Director Chuck Russell (who sometimes also bills himself as Charles Russell) made his debut here and would go onto make a number of other genre films, usually all effects-centred vehicles. These include the remake of The Blob (1988), the Jim Carrey cartoon superhero film The Mask (1994), the Arnold Schwarzenegger action film Eraser (1996), the occult flop Bless the Child (2000), The Scorpion King (2002) and The Hunchback (2018). A few years later, co-writer Frank Darabont caught public attention as director of the acclaimed Stephen King adaptations The Shawshank Redemption (1994), The Green Mile (1999) and The Mist (2007). The Dream Warriors is also notable for the surprising number of actors present who went onto make names for themselves, including Patricia Arquette, Laurence Fishburne and Jennifer Rubin.

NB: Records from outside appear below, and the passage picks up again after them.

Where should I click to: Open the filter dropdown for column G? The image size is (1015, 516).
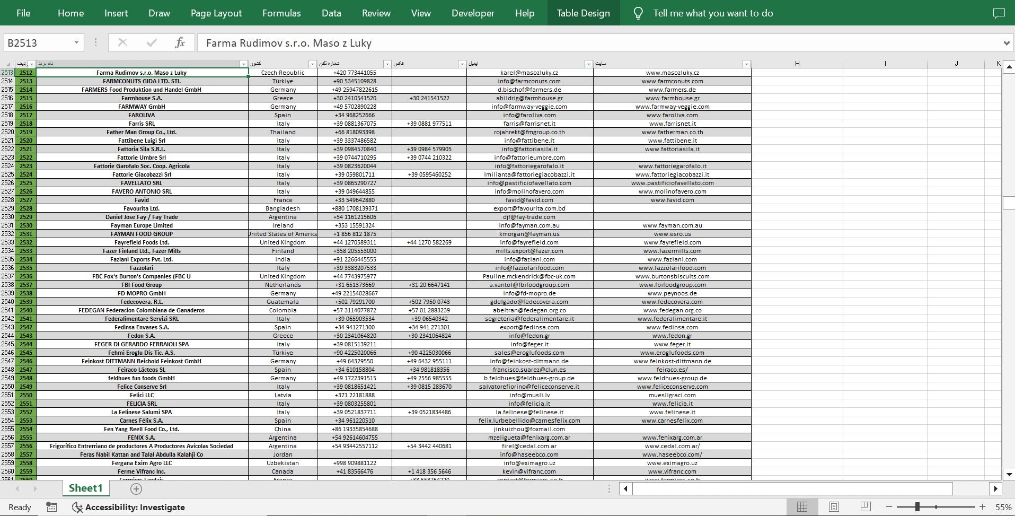point(746,64)
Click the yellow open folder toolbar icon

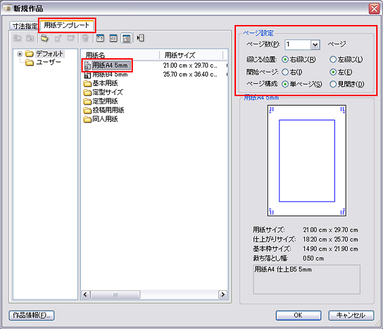(45, 38)
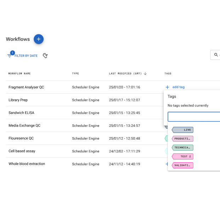
Task: Click the tag filter icon
Action: 45,56
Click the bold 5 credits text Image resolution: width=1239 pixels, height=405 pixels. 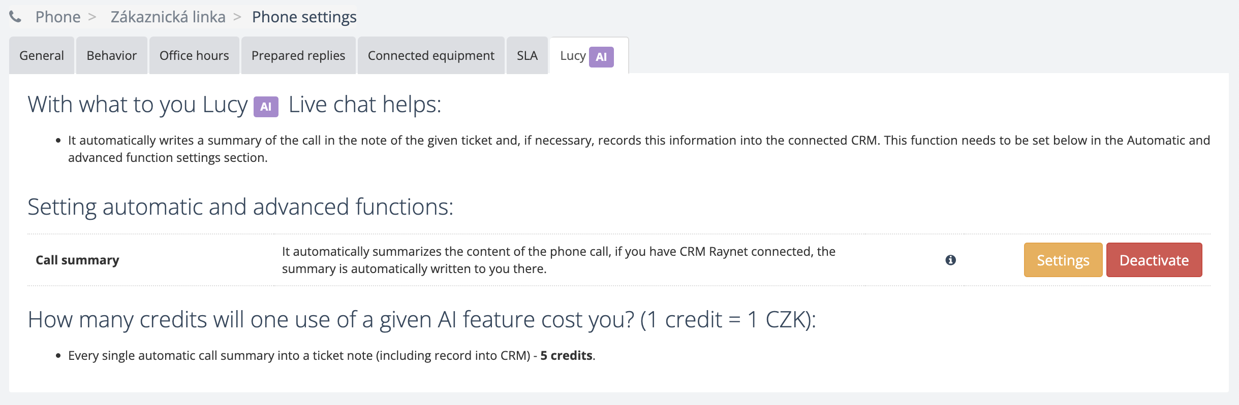pyautogui.click(x=566, y=355)
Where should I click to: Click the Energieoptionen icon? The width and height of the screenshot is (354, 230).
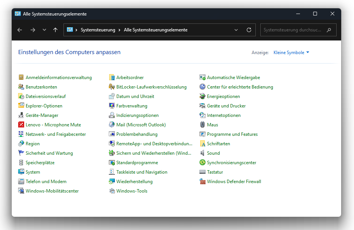tap(203, 96)
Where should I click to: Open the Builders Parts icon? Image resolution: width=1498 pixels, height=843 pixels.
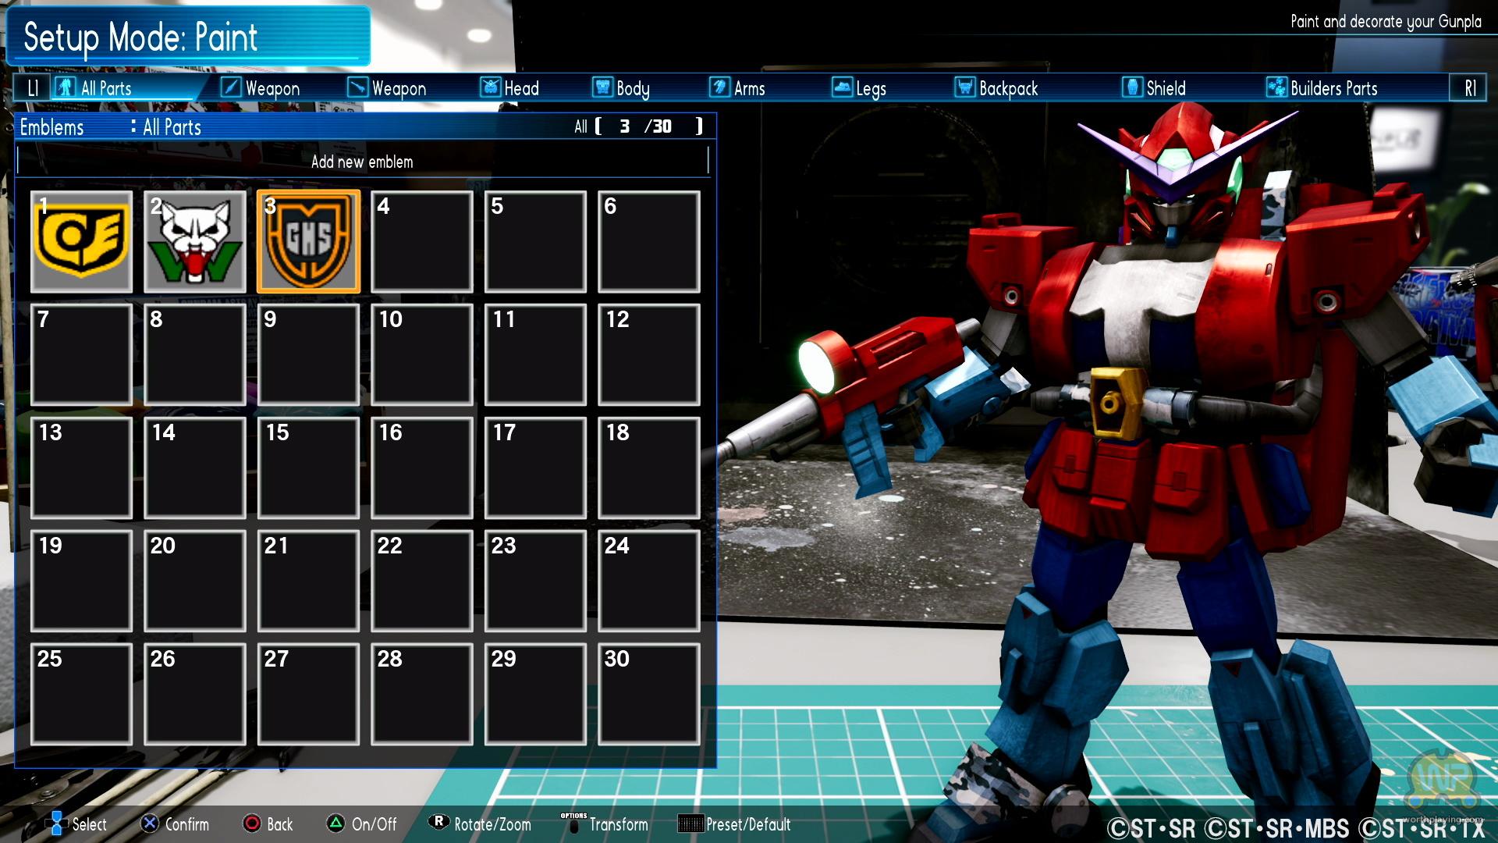tap(1276, 87)
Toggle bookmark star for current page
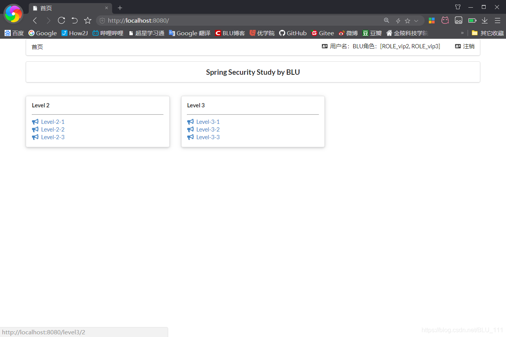The height and width of the screenshot is (337, 506). [x=407, y=20]
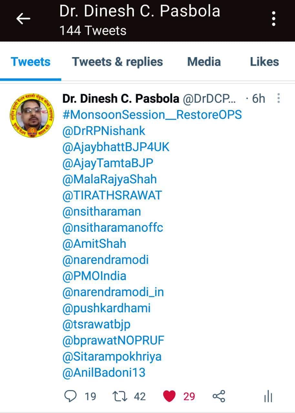The width and height of the screenshot is (295, 413).
Task: Open the profile overflow menu (three dots)
Action: 274,19
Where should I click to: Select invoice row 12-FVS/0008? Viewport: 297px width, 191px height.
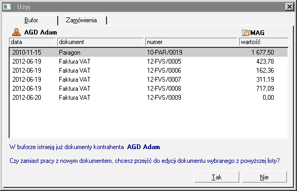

The other Elm Street films are: A Nightmare on Elm Street (1984), A Nightmare on Elm Street Part II: Freddy’s Revenge (1985), A Nightmare on Elm Street IV: The Dream Master (1988), A Nightmare on Elm Street: The Dream Child (1989), Freddy’s Dead: The Final Nightmare (1991), Wes Craven’s New Nightmare (1994) and Freddy vs. Jason (2003). The original was remade as A Nightmare on Elm Street (2010). Robert Englund also introduced the tv anthology series Freddy’s Nightmares: A Nightmare on Elm Street – The Series (1988-9), which is unrelated to the films, except for its pilot episode that told a Freddy origin story.